Mónica negó con la cabeza.


—Lárgate.


Mónica dio otro paso al frente y yo le obstruí el camino.


—¿Adónde crees que vas?


—A darle los buenos días a mi futuro esposo y a sacar tus insignificantes pertenencias de aquí.


—Inténtalo.


La italiana se carcajeó en mi cara, para después propinarme un empujón que no tengo ni idea de cómo resistí. No sólo contuve su fuerza, sino que además la hice retroceder.


—Vete. ¿No ves que éste no es el modo? No puedes imponerte en su vida así, a la fuerza. Pedro ya no te ama. Eres tú la que pasará vergüenza y todavía no te has dado cuenta.


Mónica me sobresaltó al soltar un gruñido furioso.


Su siguiente empujón hizo que mis pies descalzos resbalasen sobre el mármol hacia atrás. La agarré por los brazos en un intento de impedir que continuase avanzando. En su progreso, me arrastró con ella.

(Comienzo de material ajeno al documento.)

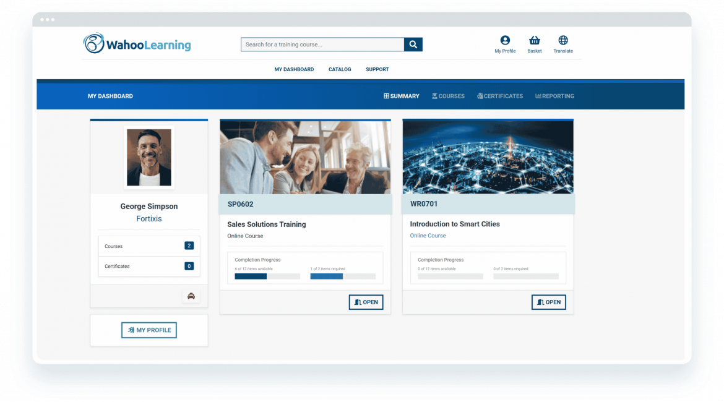Click the Online Course link under Smart Cities
The width and height of the screenshot is (724, 402).
[x=428, y=236]
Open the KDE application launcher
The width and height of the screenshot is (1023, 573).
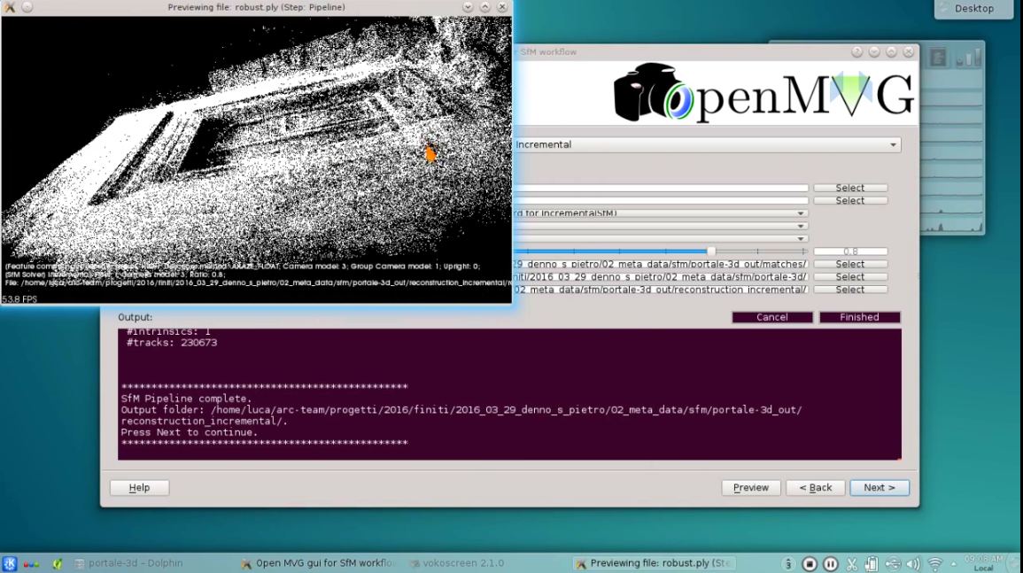click(x=12, y=563)
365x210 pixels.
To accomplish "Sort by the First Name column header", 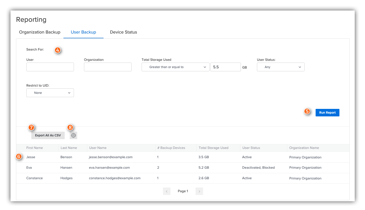I will coord(35,148).
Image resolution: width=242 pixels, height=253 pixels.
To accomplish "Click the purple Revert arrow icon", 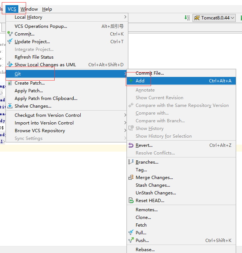I will [x=131, y=145].
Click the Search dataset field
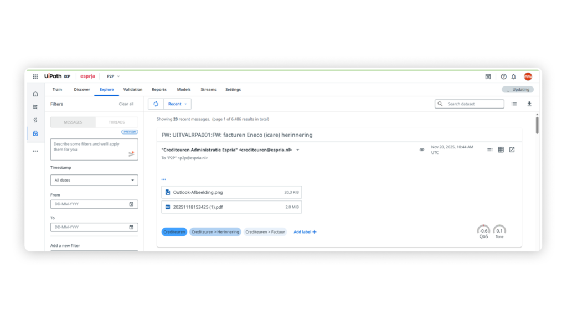Viewport: 567px width, 319px height. [474, 104]
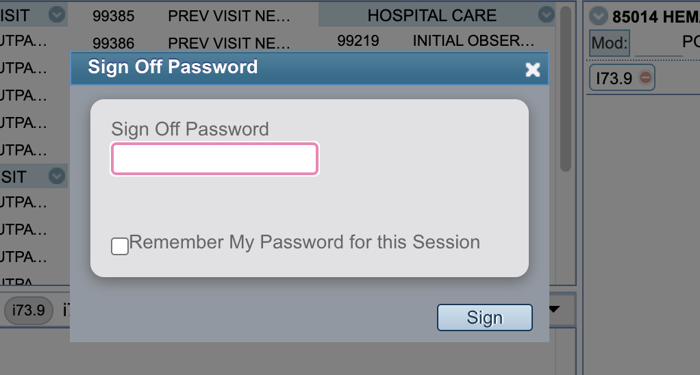700x375 pixels.
Task: Check Remember My Password for this Session
Action: pos(120,246)
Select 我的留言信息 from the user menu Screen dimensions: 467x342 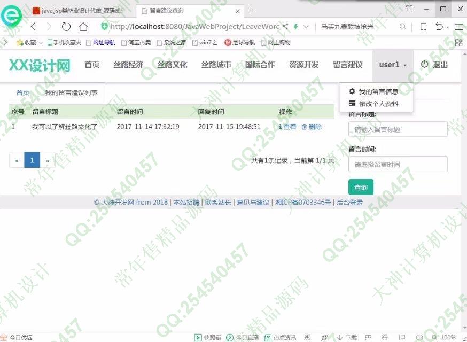(378, 92)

Vista en otro momento, quizá la situación hubiese resultado de lo más cómica: yo colgando de ella y ella arremetiendo en dirección al pasillo. Me sentí como un monito intentando impedir el avance de un orangután. Forcejeamos un poco más. Ella clavó sus largas uñas rojas en mis brazos desnudos y creo que las costuras de su fina camisa de seda crujieron por culpa de mis tirones.


—No tienes ningún derecho a meterte aquí así —gruñí.


—¡Es mi casa! —vociferó ella en respuesta.


—¡Ya no! —Tironeamos y la empujé contra una de las paredes del corredor. Ella me devolvió la cortesía. Mi cabeza golpeó contra la pared. Se me escapó un chillido de dolor.


—¡Lo es!


—¡Vete! —Sujetándola como pude, intenté hacerla recular. No conseguí más que sacudir sus brazos.


—¡Eres tú la que se irá de aquí, y directa al hospital! —chilló y ni siquiera tuve oportunidad de volver a coger aliento antes de que su zapato diese de lleno contra los dedos de mi pie izquierdo desnudo.